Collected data

——————

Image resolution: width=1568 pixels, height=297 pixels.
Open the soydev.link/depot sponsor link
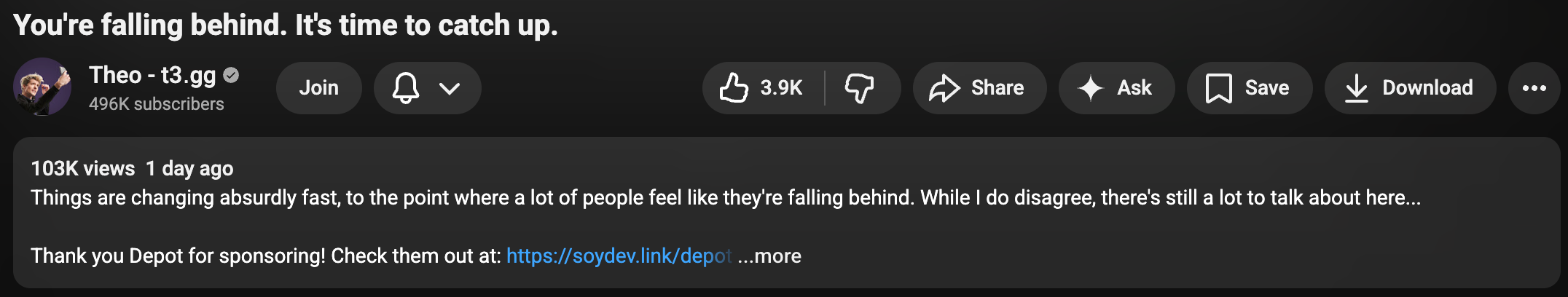pyautogui.click(x=618, y=256)
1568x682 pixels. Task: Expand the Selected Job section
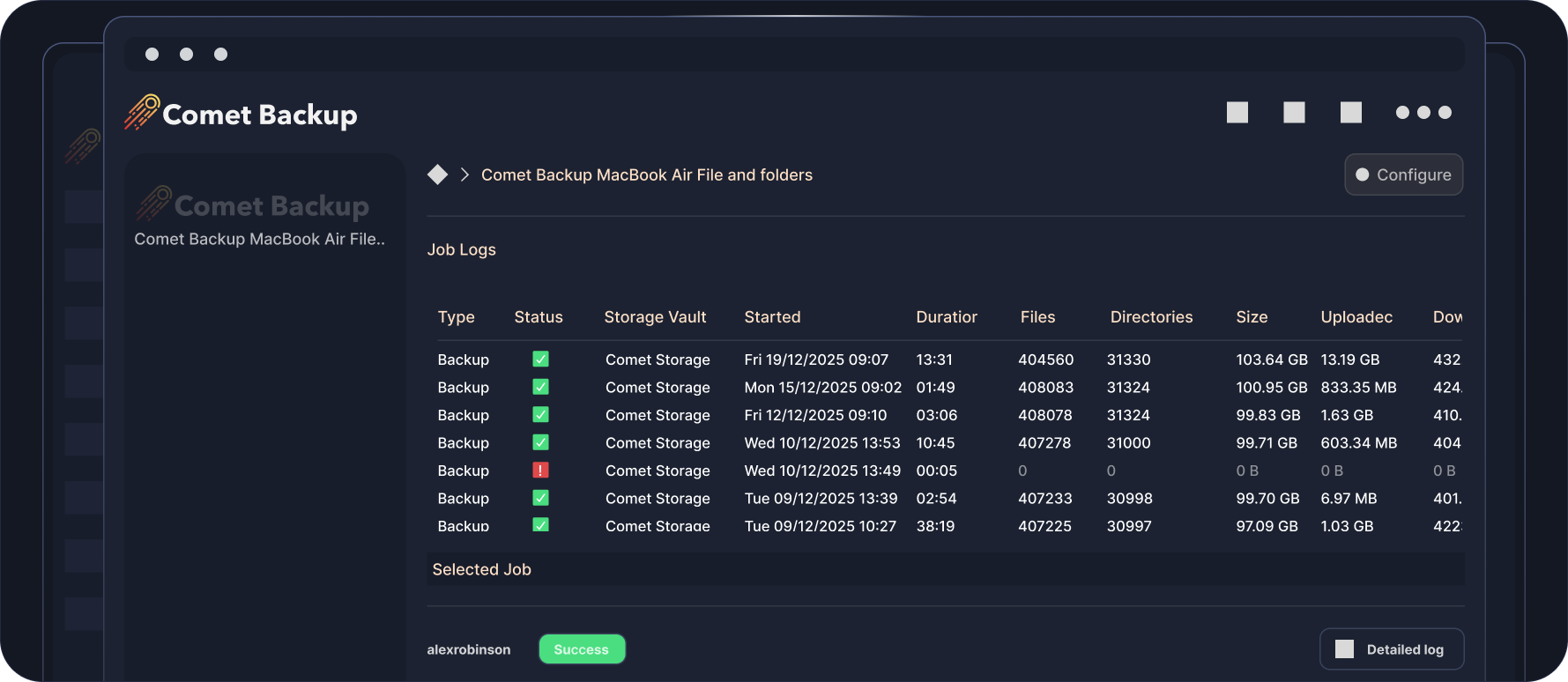point(481,569)
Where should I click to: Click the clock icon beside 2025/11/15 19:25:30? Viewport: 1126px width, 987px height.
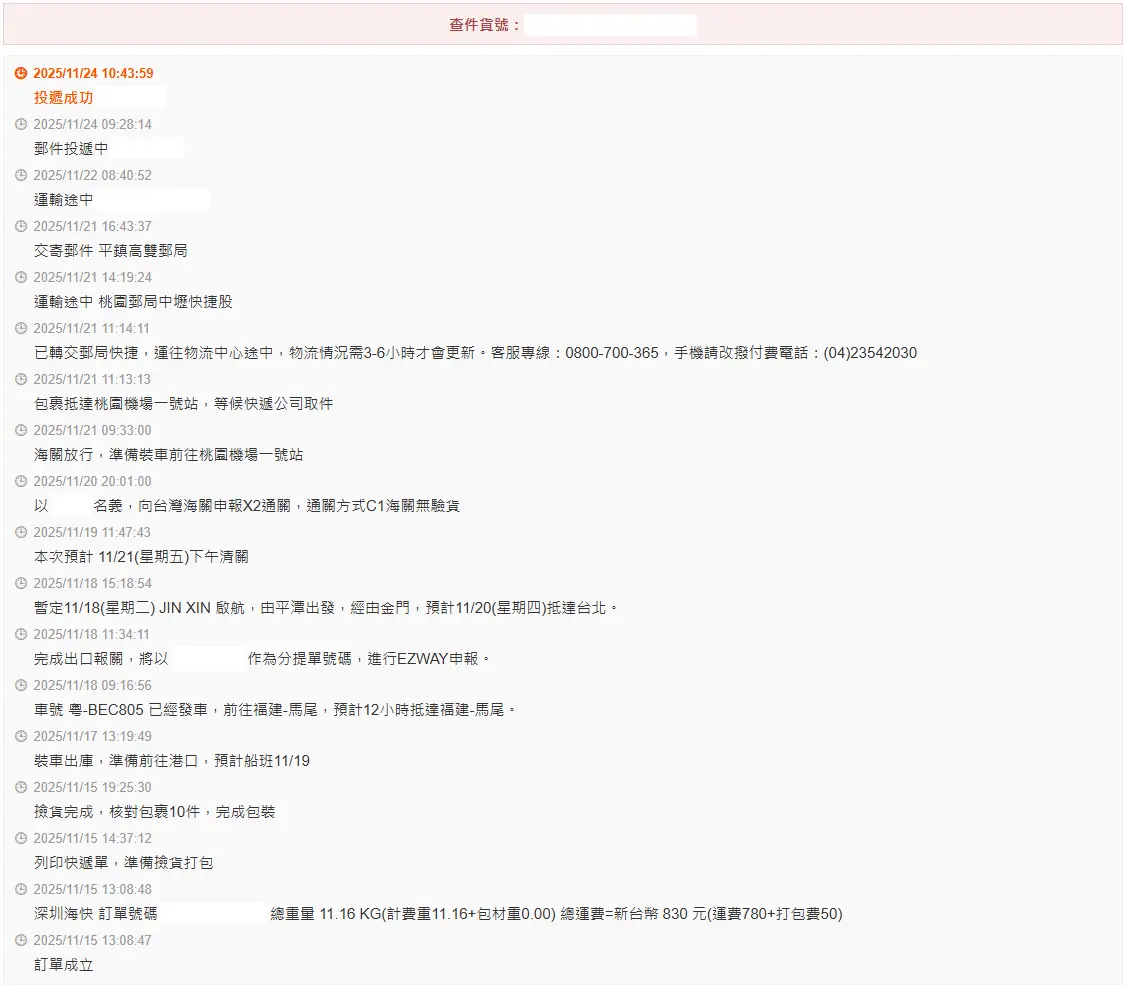(21, 788)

——————

TASK TO COMPLETE>
An exact copy of the entries above is required; pictures are not part of it.

EXERCISE RESULT>
Image resolution: width=1568 pixels, height=297 pixels.
Open the soydev.link/depot sponsor link
pyautogui.click(x=618, y=256)
1568x682 pixels. Task: Expand the Selected Job section
point(481,569)
Where should I click to: Click the clock icon beside 2025/11/15 19:25:30? Viewport: 1126px width, 987px height.
(21, 788)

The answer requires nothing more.